WORK TASK
Every line of the material below that contains the string "Given" must appear in the answer.

RECORDS SHOWN
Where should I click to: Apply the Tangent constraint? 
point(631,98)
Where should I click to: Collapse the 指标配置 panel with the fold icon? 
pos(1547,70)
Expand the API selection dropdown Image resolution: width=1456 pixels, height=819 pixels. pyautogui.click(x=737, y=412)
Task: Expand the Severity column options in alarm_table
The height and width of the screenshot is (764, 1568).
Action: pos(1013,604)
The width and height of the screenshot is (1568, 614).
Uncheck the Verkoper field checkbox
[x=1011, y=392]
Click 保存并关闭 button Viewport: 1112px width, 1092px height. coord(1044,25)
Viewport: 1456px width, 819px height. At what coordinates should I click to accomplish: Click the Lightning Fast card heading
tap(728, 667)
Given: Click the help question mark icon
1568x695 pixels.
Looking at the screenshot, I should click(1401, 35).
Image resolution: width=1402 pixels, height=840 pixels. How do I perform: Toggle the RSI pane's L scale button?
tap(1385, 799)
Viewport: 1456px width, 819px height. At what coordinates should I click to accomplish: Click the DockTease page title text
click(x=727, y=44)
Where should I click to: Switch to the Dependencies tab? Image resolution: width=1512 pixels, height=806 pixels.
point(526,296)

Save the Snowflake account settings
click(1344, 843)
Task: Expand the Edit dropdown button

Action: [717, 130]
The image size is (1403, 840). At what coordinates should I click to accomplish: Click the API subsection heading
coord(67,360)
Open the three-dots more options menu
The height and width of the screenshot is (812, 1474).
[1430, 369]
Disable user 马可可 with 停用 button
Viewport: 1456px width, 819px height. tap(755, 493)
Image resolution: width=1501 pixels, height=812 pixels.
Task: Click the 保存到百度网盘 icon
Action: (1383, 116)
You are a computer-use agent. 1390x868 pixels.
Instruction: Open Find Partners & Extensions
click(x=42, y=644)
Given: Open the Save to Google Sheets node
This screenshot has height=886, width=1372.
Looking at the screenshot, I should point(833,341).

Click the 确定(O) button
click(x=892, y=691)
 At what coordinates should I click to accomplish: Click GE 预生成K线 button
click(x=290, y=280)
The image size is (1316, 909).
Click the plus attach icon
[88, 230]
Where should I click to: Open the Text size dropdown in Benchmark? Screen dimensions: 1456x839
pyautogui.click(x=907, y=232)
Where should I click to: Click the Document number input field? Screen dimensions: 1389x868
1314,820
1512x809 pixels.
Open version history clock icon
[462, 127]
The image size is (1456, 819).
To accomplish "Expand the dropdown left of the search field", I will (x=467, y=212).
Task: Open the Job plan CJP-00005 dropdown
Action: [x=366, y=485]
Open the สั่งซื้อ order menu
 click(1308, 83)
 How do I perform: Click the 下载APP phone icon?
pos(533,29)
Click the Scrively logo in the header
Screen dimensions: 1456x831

RESPONSE BOX
Given: Click the help question mark icon
Given: Open the Save to Google Sheets node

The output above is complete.